Input data -
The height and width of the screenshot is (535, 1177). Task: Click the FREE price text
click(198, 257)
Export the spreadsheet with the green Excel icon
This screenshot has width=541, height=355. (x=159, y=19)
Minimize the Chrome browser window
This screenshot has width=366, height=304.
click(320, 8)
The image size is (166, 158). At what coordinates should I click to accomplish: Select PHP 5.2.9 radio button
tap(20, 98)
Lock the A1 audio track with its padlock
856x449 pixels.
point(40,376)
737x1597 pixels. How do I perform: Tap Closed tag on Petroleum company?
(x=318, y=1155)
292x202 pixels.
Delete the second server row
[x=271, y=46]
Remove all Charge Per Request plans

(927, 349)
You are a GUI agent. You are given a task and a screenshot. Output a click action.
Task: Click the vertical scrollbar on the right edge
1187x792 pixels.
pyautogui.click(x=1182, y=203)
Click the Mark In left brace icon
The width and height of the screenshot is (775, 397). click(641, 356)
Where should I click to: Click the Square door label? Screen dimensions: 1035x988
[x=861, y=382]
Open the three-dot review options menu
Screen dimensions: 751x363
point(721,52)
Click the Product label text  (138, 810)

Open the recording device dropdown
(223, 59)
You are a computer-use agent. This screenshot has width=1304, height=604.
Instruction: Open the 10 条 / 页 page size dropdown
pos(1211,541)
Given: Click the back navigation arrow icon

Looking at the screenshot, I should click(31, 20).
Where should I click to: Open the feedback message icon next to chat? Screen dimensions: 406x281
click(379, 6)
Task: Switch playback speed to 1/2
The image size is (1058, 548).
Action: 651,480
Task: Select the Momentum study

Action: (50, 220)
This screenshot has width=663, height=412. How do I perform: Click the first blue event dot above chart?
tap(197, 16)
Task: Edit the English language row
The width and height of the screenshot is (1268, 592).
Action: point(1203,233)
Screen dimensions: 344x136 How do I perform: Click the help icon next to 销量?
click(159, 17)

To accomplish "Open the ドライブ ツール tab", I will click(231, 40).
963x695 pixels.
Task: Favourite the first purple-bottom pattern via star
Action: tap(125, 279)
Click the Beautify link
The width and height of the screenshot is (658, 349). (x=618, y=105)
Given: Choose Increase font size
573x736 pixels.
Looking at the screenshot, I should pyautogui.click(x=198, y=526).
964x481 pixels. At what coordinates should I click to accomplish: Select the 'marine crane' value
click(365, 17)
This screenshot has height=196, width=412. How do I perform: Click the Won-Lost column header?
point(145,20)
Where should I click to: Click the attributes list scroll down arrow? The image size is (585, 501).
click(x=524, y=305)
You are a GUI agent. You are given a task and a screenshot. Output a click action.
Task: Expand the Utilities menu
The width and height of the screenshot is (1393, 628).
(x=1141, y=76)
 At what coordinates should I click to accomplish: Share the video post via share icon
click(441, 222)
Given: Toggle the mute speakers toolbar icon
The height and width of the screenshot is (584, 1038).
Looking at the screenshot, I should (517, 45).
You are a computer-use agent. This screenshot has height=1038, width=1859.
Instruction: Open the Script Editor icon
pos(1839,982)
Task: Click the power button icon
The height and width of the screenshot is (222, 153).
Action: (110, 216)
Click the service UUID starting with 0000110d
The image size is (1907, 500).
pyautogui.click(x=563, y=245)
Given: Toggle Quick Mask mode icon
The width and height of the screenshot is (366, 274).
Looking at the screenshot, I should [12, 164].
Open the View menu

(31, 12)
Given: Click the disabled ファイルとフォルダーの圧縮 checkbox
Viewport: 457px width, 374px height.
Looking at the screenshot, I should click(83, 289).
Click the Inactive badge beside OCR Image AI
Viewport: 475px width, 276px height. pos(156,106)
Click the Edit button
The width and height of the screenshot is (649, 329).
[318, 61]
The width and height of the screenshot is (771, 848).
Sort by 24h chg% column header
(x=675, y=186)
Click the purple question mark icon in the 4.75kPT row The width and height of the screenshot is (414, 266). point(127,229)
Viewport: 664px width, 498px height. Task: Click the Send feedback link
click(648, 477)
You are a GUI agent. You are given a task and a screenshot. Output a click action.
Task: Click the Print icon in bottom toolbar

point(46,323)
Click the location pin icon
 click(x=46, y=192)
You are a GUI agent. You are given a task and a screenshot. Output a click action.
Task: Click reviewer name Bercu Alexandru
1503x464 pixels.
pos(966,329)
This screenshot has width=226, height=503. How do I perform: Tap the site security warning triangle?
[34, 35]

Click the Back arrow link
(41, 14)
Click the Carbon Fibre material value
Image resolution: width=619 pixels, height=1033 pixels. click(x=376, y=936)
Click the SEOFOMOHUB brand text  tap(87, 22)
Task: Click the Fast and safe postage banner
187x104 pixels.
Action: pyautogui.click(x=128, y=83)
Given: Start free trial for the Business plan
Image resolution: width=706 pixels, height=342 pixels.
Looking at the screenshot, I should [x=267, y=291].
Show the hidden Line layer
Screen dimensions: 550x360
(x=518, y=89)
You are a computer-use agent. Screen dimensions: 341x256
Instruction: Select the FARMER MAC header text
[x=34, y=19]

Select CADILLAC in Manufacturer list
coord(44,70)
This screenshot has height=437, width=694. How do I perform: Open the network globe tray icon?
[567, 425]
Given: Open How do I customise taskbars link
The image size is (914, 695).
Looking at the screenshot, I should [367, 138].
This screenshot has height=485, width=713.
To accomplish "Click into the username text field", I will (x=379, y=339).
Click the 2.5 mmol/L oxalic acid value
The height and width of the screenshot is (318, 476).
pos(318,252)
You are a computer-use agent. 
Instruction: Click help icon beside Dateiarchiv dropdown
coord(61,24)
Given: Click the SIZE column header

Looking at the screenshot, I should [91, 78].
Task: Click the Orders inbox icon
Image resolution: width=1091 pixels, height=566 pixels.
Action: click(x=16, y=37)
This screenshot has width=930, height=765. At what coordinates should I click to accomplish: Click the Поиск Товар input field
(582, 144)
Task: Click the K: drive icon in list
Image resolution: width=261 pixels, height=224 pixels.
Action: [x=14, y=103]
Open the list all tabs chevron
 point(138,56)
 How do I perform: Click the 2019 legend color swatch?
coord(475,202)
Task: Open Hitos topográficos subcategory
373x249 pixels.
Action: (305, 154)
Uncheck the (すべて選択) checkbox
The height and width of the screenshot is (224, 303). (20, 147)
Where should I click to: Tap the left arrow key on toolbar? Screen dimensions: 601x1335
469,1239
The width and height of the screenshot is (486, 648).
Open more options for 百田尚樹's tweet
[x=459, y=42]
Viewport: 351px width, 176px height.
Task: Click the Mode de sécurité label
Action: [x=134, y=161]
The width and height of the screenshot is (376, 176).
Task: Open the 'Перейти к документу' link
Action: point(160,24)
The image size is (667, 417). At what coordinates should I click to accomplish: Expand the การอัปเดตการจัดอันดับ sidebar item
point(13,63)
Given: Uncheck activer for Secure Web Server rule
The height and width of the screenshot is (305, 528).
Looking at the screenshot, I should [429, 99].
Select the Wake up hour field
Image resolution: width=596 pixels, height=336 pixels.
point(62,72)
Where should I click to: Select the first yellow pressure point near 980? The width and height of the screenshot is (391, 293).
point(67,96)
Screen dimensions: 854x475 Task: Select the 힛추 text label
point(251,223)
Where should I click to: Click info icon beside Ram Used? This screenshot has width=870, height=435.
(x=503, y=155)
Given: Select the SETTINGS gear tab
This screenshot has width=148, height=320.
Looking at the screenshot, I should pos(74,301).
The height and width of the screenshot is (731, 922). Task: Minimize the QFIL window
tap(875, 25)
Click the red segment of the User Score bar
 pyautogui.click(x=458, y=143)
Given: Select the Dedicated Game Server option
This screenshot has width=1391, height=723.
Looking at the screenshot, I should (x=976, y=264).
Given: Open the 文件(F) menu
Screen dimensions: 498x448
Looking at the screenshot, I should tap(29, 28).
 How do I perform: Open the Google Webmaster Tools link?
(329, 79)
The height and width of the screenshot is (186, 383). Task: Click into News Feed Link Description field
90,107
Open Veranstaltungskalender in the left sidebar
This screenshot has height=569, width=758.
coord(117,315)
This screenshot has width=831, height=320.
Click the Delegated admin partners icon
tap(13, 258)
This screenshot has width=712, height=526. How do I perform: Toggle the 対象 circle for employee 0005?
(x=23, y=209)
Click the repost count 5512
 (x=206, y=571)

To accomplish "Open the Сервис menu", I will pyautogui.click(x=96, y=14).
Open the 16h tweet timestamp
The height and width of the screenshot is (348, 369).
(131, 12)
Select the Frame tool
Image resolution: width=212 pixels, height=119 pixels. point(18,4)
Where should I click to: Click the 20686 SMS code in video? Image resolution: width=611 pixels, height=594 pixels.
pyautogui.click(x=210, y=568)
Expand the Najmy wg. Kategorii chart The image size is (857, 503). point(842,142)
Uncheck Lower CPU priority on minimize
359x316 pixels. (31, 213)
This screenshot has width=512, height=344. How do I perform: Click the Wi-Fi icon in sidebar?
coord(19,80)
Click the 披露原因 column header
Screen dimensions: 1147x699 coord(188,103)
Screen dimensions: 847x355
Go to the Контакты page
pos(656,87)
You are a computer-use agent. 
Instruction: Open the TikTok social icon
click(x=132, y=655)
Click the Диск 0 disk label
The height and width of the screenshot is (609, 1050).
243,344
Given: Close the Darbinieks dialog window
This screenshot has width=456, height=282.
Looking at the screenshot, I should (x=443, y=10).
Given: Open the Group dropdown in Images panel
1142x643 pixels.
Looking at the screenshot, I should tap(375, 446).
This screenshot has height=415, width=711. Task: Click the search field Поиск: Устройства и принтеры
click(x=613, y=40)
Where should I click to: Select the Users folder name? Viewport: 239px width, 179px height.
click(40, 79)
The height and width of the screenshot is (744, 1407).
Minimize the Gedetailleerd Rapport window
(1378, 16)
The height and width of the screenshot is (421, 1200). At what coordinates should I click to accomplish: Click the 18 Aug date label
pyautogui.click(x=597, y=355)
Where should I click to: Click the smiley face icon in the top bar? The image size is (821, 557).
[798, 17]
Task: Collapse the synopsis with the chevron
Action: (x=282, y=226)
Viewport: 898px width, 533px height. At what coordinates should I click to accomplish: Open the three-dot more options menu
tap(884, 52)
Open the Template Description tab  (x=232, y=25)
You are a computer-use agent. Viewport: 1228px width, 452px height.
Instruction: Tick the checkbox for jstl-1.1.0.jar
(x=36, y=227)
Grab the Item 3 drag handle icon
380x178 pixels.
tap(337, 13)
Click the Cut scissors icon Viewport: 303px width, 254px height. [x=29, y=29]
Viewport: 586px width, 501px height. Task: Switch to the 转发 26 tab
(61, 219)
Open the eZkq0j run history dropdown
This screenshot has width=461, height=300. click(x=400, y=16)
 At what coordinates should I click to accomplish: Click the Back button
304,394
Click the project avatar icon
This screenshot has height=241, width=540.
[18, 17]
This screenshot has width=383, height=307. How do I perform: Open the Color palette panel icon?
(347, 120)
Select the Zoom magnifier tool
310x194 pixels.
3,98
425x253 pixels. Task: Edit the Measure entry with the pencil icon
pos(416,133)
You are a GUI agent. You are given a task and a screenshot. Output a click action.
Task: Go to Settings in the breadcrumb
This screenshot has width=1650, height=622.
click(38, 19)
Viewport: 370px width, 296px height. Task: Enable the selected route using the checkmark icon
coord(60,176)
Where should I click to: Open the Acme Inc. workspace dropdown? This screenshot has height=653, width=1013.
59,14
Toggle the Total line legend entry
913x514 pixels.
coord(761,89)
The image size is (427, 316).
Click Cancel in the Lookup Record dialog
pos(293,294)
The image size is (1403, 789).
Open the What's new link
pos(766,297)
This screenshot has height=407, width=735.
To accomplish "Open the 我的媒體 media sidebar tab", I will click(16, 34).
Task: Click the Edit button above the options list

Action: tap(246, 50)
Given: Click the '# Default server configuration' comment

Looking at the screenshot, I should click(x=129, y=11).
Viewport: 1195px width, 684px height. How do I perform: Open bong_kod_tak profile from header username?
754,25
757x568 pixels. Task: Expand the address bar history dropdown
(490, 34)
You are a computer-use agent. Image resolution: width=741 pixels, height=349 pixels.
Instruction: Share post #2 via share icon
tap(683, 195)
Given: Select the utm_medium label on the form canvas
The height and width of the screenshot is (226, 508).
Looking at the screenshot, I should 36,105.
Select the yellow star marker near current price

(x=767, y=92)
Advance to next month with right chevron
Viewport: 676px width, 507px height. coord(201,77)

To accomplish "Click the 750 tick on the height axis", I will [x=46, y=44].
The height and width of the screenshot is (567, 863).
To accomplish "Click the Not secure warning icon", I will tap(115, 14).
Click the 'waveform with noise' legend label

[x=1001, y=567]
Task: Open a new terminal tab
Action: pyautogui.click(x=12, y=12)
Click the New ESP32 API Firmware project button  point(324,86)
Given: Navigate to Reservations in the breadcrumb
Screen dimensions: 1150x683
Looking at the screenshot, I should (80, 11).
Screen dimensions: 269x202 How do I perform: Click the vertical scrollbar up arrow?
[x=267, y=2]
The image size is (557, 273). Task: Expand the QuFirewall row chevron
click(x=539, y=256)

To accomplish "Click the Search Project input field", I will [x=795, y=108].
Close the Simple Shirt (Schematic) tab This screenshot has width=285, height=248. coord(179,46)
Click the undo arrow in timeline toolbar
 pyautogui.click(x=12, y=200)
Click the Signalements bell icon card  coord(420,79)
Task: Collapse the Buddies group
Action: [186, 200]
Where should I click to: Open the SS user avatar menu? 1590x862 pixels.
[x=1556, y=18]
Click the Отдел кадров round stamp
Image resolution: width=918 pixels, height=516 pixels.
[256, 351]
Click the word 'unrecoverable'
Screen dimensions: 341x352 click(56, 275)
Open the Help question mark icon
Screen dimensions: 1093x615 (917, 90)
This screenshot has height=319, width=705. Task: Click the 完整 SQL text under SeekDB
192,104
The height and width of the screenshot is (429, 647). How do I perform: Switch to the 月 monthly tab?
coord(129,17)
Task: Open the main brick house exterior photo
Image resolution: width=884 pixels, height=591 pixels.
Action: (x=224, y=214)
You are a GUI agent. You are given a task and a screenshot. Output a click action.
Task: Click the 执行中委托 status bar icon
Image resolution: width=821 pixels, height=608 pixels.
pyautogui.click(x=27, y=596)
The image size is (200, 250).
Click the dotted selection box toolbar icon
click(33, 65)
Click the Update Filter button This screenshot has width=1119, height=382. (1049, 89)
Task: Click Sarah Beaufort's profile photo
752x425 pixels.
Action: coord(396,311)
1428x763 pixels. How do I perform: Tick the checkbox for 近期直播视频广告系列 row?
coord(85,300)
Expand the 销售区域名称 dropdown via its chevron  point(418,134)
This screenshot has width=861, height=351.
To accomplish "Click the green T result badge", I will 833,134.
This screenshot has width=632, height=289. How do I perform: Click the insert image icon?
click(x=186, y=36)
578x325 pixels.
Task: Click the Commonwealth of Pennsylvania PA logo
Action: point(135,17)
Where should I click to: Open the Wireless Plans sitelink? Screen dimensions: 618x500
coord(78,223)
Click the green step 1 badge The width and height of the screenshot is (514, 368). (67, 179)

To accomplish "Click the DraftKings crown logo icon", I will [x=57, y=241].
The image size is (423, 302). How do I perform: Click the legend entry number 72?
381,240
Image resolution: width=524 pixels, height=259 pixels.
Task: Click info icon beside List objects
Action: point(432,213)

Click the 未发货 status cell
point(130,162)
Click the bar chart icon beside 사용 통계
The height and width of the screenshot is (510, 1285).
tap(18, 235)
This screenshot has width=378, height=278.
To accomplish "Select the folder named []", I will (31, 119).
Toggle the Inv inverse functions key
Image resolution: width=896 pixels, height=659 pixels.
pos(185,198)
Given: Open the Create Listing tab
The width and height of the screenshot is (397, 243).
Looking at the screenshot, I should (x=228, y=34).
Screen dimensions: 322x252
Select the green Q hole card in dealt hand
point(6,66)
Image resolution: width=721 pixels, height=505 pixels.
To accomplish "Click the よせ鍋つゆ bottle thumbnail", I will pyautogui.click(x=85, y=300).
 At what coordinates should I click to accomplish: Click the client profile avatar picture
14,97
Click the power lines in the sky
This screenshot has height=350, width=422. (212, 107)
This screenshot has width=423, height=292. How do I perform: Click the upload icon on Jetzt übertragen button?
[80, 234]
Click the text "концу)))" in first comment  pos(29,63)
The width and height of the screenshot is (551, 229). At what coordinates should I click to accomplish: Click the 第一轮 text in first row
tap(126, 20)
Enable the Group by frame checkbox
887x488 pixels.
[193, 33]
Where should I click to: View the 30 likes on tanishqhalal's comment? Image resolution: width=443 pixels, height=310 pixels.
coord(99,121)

Your instructions - With the first line being the one containing "Task: Click Sarah Beaufort's profile photo" and the last line the one containing "Click the green step", transcribe exactly the lines above that fall in that range.

Response box -
Task: Click Sarah Beaufort's profile photo
752x425 pixels.
Action: coord(396,311)
1428x763 pixels. How do I perform: Tick the checkbox for 近期直播视频广告系列 row?
coord(85,300)
Expand the 销售区域名称 dropdown via its chevron  point(418,134)
This screenshot has width=861, height=351.
To accomplish "Click the green T result badge", I will 833,134.
This screenshot has width=632, height=289. How do I perform: Click the insert image icon?
click(x=186, y=36)
578x325 pixels.
Task: Click the Commonwealth of Pennsylvania PA logo
Action: point(135,17)
Where should I click to: Open the Wireless Plans sitelink? Screen dimensions: 618x500
coord(78,223)
Click the green step 1 badge The width and height of the screenshot is (514, 368). (67, 179)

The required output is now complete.